What to work on>
Leaving the pictures out, transcribe the records below exactly.

[Records supplied]

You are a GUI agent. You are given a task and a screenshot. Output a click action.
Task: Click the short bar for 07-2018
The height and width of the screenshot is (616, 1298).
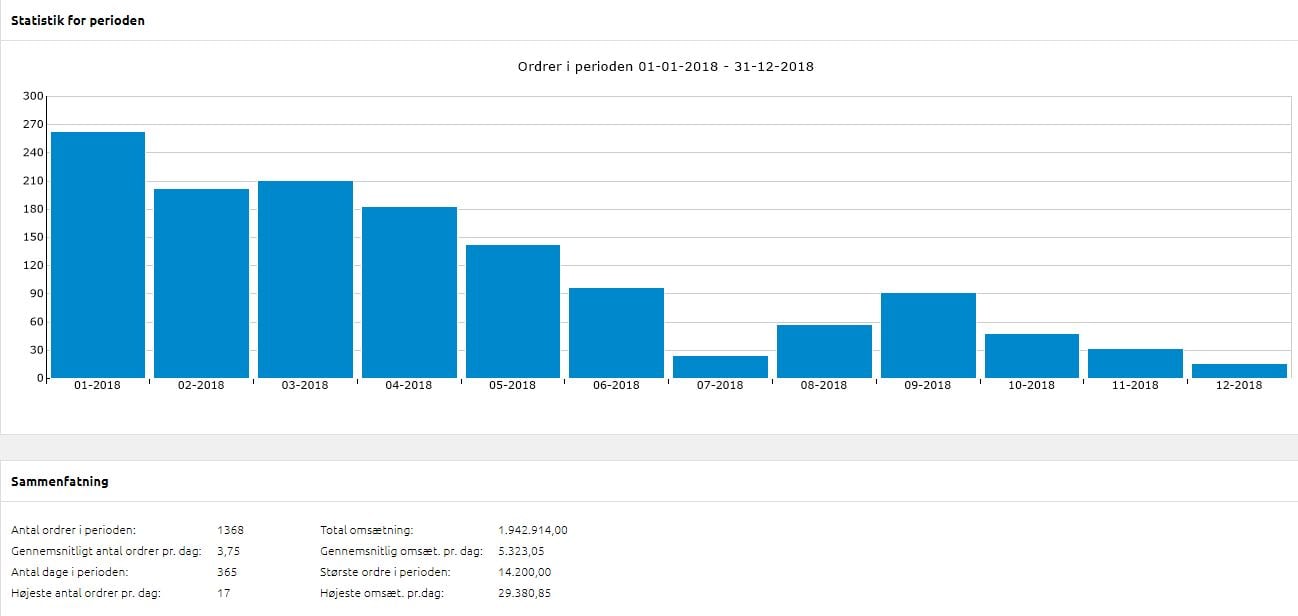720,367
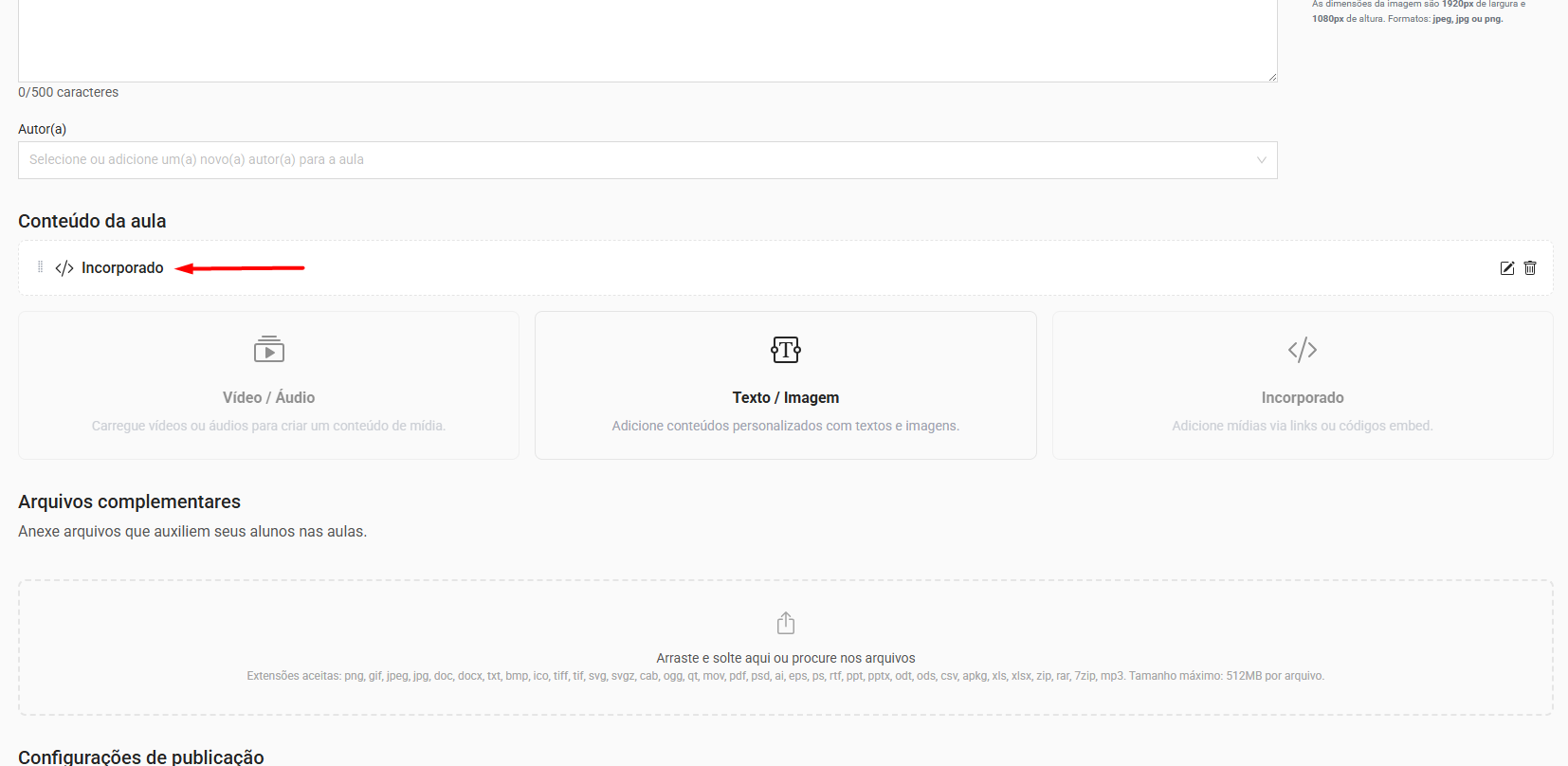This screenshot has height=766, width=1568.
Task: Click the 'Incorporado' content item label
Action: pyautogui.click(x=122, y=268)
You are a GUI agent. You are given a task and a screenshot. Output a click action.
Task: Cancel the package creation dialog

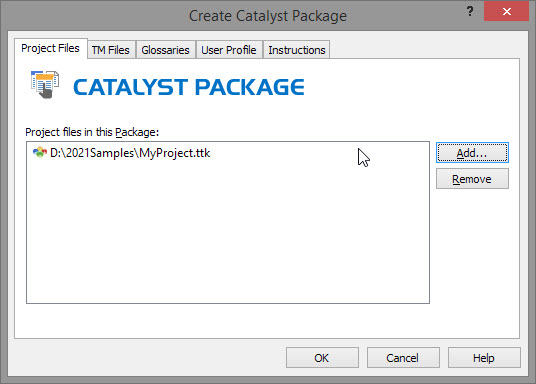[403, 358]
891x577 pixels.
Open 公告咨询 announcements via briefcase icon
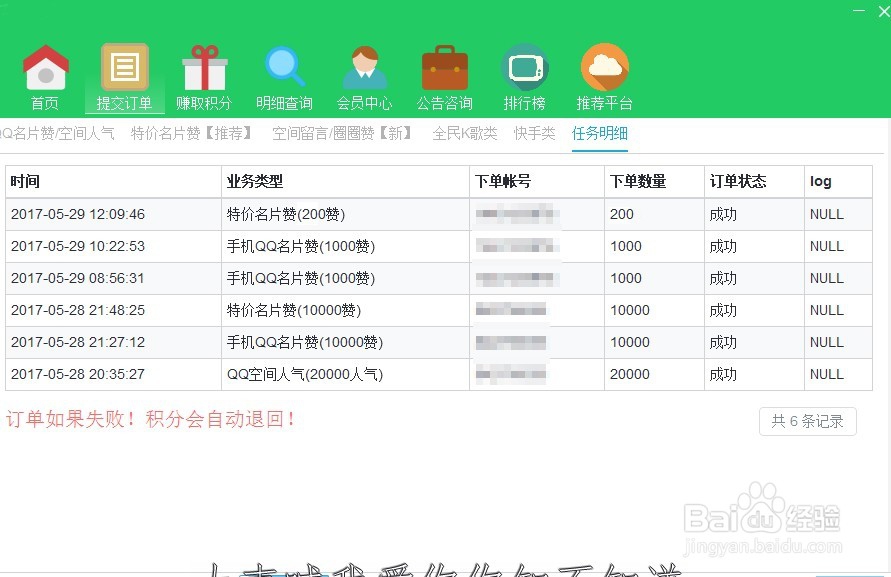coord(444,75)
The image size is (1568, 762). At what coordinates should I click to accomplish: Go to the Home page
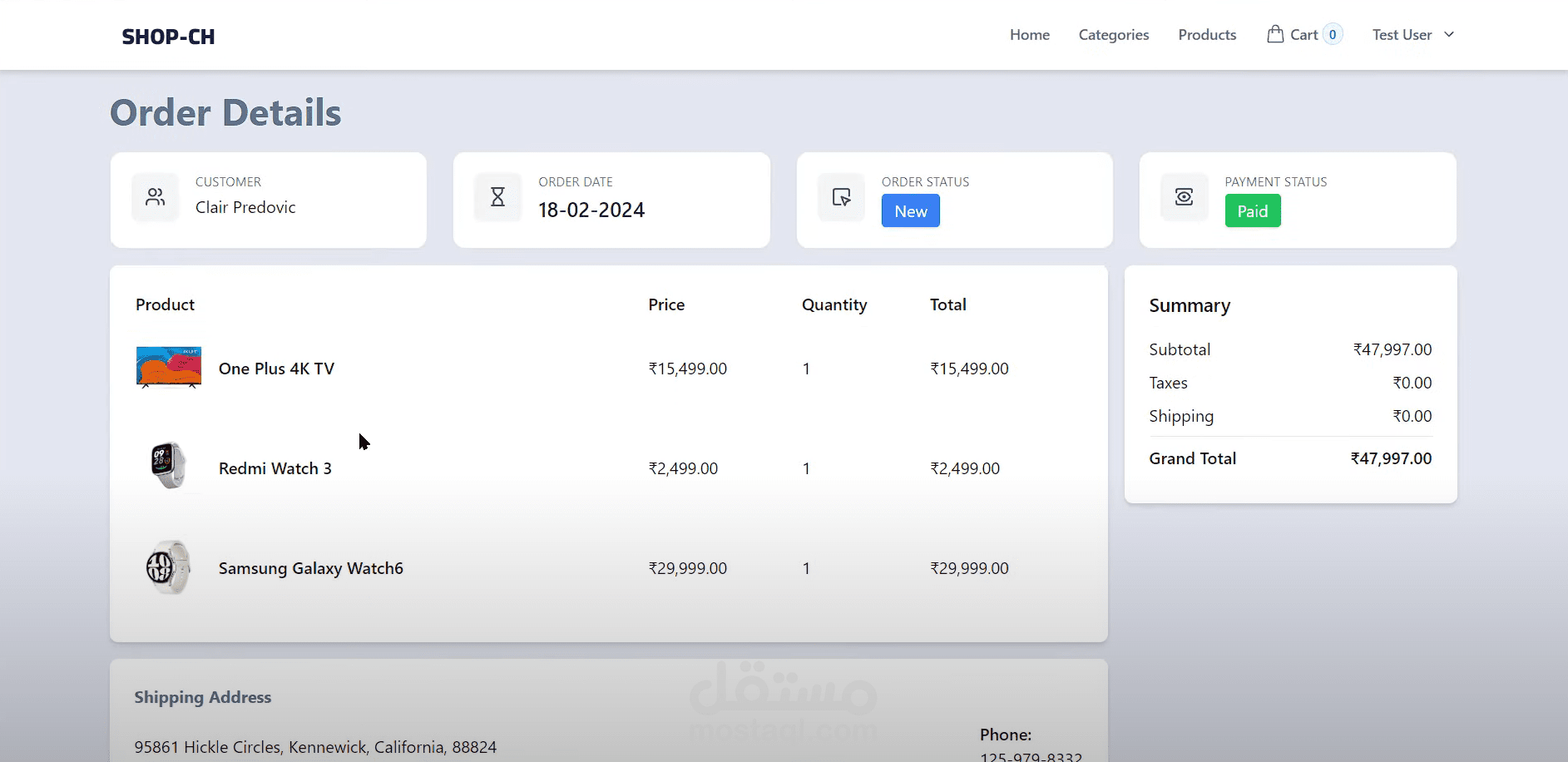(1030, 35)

[/Records supplied]

Problem solution>
You are a GUI agent. You are given a task and a screenshot. Output a click action.
Task: Click the short bar for 07-2018
The height and width of the screenshot is (616, 1298).
720,367
This screenshot has height=766, width=1568.
Task: Click the 'Incorporado' content item label
Action: pyautogui.click(x=122, y=268)
You are a GUI agent. You are given a task and a screenshot. Output a click action.
Task: Cancel the package creation dialog

[403, 358]
891x577 pixels.
Open 公告咨询 announcements via briefcase icon
coord(444,75)
The image size is (1568, 762). At what coordinates should I click to accomplish: Go to the Home page
(1030, 35)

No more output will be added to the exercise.